HONG KONG/TAIPEI -- Chinese e-commerce group Alibaba Group Holding has stepped up its involvement in China's electric vehicle sector, launching a sedan with wireless charging under a new brand formed together with SAIC Motor, the country's largest car company.
In another sign of the scramble for alliances in the fast-moving sector, Taiwanese iPhone assembler Foxconn Technology Group on Wednesday announced its own joint venture with Zhejiang Geely Holding Group, China's largest privately owned auto group.
The moves underscore the growing ambition of Asia's largest tech groups in the automobile industry as they rush to team up with established carmakers to accelerate market entry and compete with U.S. rival Tesla in the world's biggest vehicle market.
Alibaba, already a major investor in domestic EV startup Xpeng Motors, is increasing its bet on the future of smart vehicles at a time when investors are sending shares of Tesla and Chinese rivals soaring.
The sedan unveiled on Wednesday under the brand IM -- for "intelligence in motion" -- was developed by a joint venture between Alibaba, state-owned SAIC and Shanghai Zhangjiang Hi-Tech Park Development, an investment arm of the city government.
The trio formally launched the venture on Dec. 25. SAIC is the largest shareholder, with a stake of 54%, while Alibaba and Shanghai Zhangjiang each hold 18%. Alibaba and SAIC first connected on developing high-tech models in 2014.
The IM sedan features a new solid-state battery from Contemporary Amperex Technology, China's largest battery maker, with a higher energy density than those in use now, as well as chips from U.S. tech group Nvidia.
The vehicle will be able to self-park and include smartphone functions such as photo-shooting and social media sharing.
IM will start taking preorders in April during the Shanghai auto show. A second model, a sports unit vehicle, is targeted for delivery in 2022.
"The partnership will help SAIC add more premium models to its portfolio, thanks to Alibaba's reputation," said Ivan Su, an analyst with Morningstar in Hong Kong. Alibaba's expertise in customer analytics and distribution channels will help boost sales, he added.
Earlier this week, search engine company Baidu launched a new EV unit, also with support from Geely. Last November, ride-sharing company Didi Chuxing Technology launched an pure electric sedan with BYD, China's largest EV producer. The two aim to have produced 1 million cars by 2025.
"The tech companies already have so much consumer data: where we like to eat, what we buy, where we go... One area that is currently a 'black box' for tech companies is what we do when we are driving," said Le Tu, managing director of Beijing-based Sino Auto Insights. "If they get access to that, combine it with the data they already have, they can then anticipate what our needs are and develop services and products that they know we need."

**DATASET SECTION:**
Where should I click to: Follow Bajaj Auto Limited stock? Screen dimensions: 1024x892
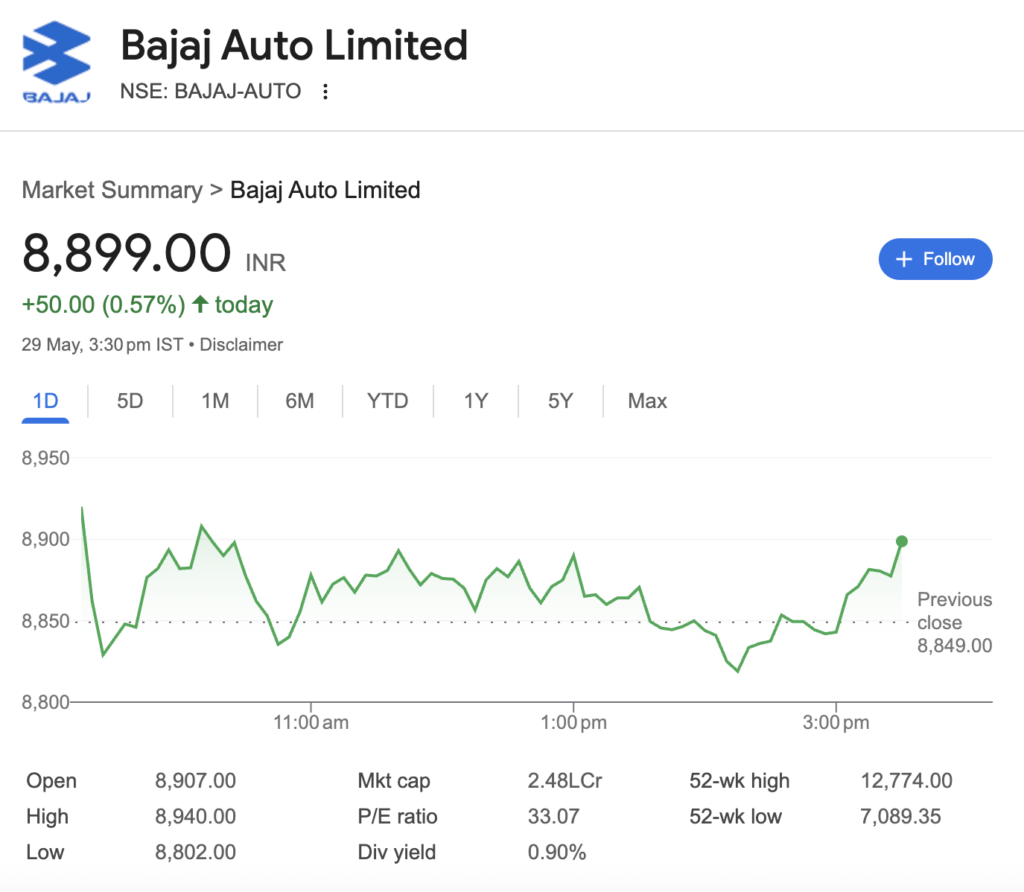pyautogui.click(x=935, y=259)
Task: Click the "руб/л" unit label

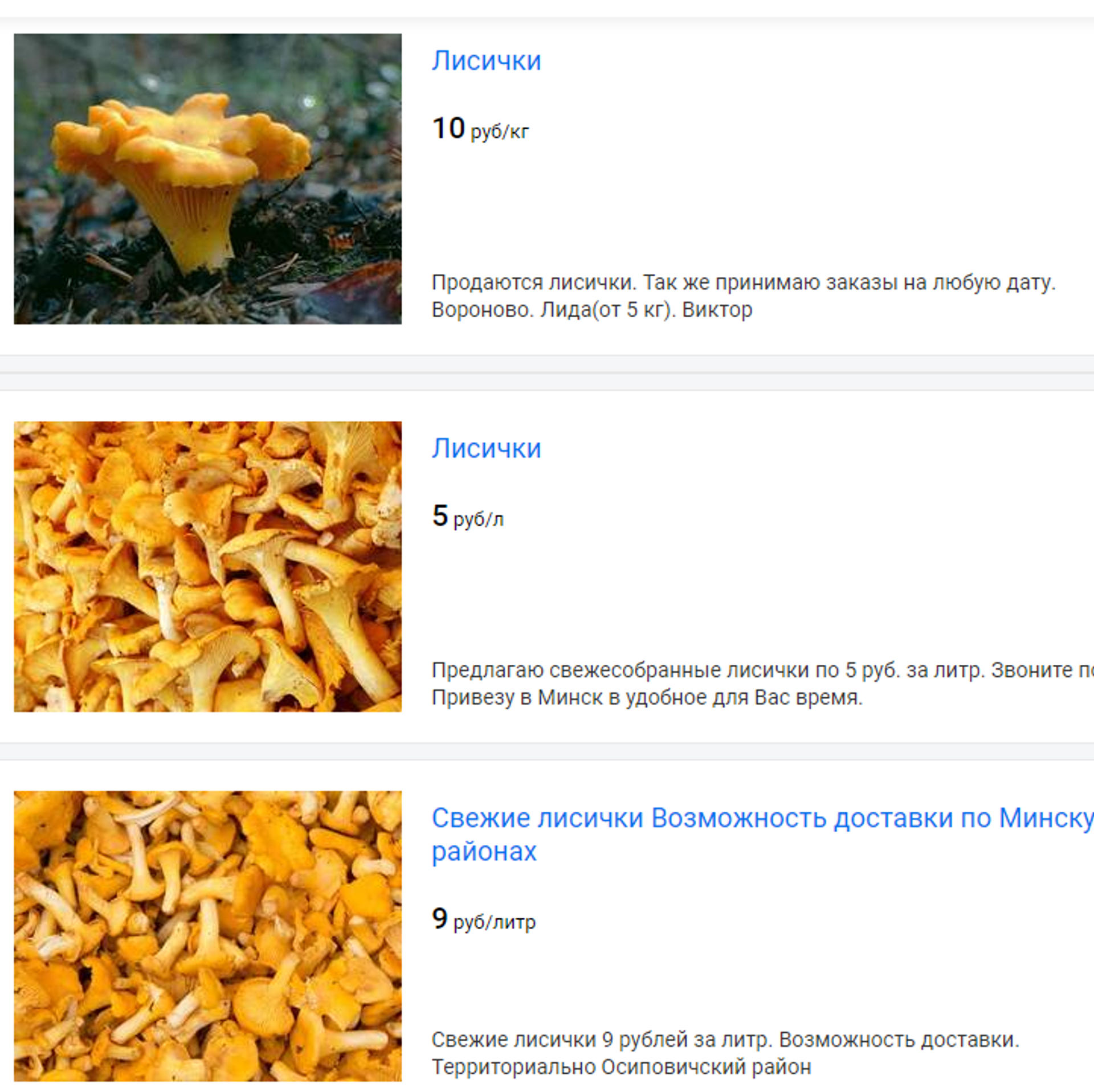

**PROBLEM:** Extend the article on Chinese tech groups' electric vehicle ventures past its last sentence.

**ANSWER TO THIS PROBLEM:**
Meanwhile, tech manufacturers like Foxconn are piling into the EV industry, hoping to find new growth areas where they can deploy their prowess in building devices.
Foxconn, the world's largest contract electronics maker, said that its JV with Geely will be able to provide a one-stop solution for automobile assembly, production of components and electronic control systems, and EV supply chain management,
"Geely and Foxconn's alliance could complement each other and provide a better service for customers," said Foxconn Chairman Young Liu in a news release. "This collaboration is not only in line with Foxconn's corporate transformation, but also will bring a massive change to the car industry,"
Daniel Li, CEO of Geely, said Foxconn's global footprint and IT expertise will play an important, symbolic role in the car industry's transformation.
Foxconn and Geely will each hold 50% of the new JV. The Apple supplier will hold three of five board seats and have the right to appoint the chairman, according to Foxconn.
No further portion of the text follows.